A local attorney has won the latest round in her battle with her former employer, collapsed Richmond law giant LeClairRyan.
Michele Craddock earlier this month was granted approval to pursue the collection of $1.02 million worth of damages awarded to her last year in a gender discrimination claim she successfully fought against the firm.
While an arbitration panel found that she’s entitled to the money, LeClairRyan fell into bankruptcy in September before she had a chance to receive the payout.
Craddock filed for a relief from stay in September, which would allow her to not have to wait in line with other creditors to get what she’s owed. The bankruptcy trustee and judge overseeing LCR’s case agreed, granting her the relief on Nov. 8.
Now, Craddock’s attorney, Harris Butler of Richmond firm Butler Royals, is free to pursue the funds, which are to be paid by an insurance policy LCR had in place prior to its downfall. The policy is insured by Minnesota-based OneBeacon Insurance Group, court records show.
The arbitration award includes around $342,000 for Craddock and $678,000 for her attorneys.

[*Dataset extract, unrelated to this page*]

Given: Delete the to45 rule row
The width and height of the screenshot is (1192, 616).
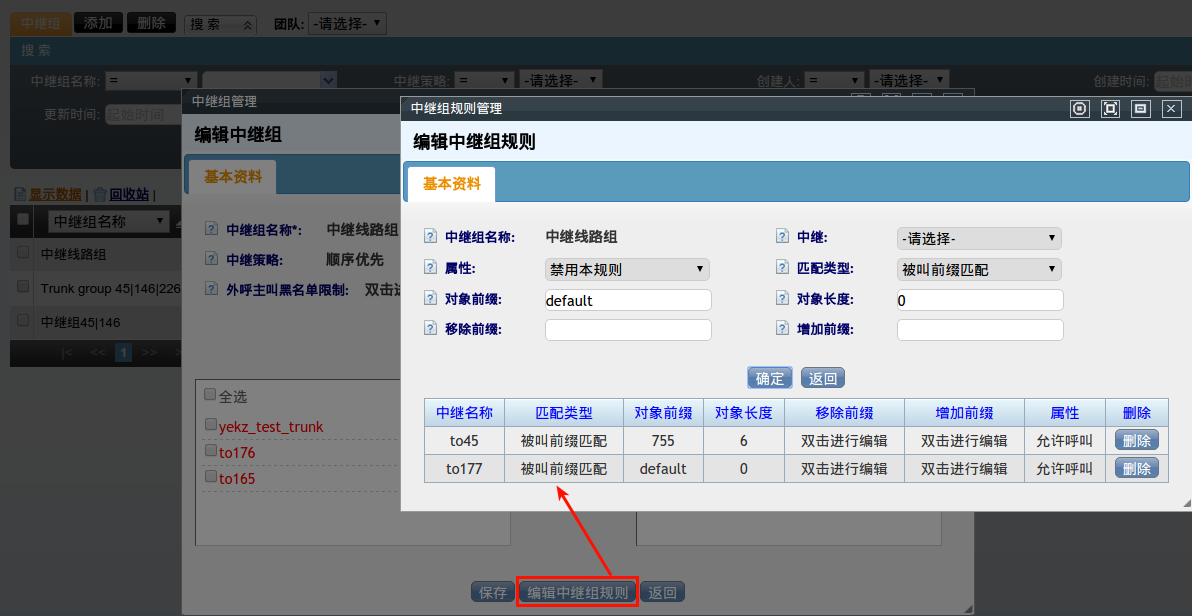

Butler declined to comment, other than to say he and his client are acting in accordance with the bankruptcy court’s ruling.
Craddock was represented in the relief-from-stay motion by Mike Wilson of Michael Wilson PLC.
Craddock worked for LCR from 2003 to 2015 and since has gone into private practice with her husband and former LCR attorney John Craddock.
She sued LCR in 2016, alleging that the firm favored male attorneys when it came to compensation and promotion. She alleged violations of provisions of the Civil Rights Act of 1964. The case ultimately was sent to arbitration, where a panel found in her favor.
The firm was hit with another gender discrimination case by a former female employee in late July, just prior to the bankruptcy filing. That case is stayed while the bankruptcy plays out.
Founded in Richmond, LCR operated for 30 years and at its peak had hundreds of lawyers, before shutting down this summer in the face of mass defections and declining revenue. It’s now in Chapter 7 bankruptcy liquidation, where it owes hundreds of creditors a total of $58 million, according to the latest lists of liabilities. A trustee will continue to work to unwind the firm’s affairs and search for money for creditors.
Among its largest creditors are the landlords of its dozens of offices around the country, including the owner of the SunTrust Center in downtown Richmond, where its local headquarters was housed.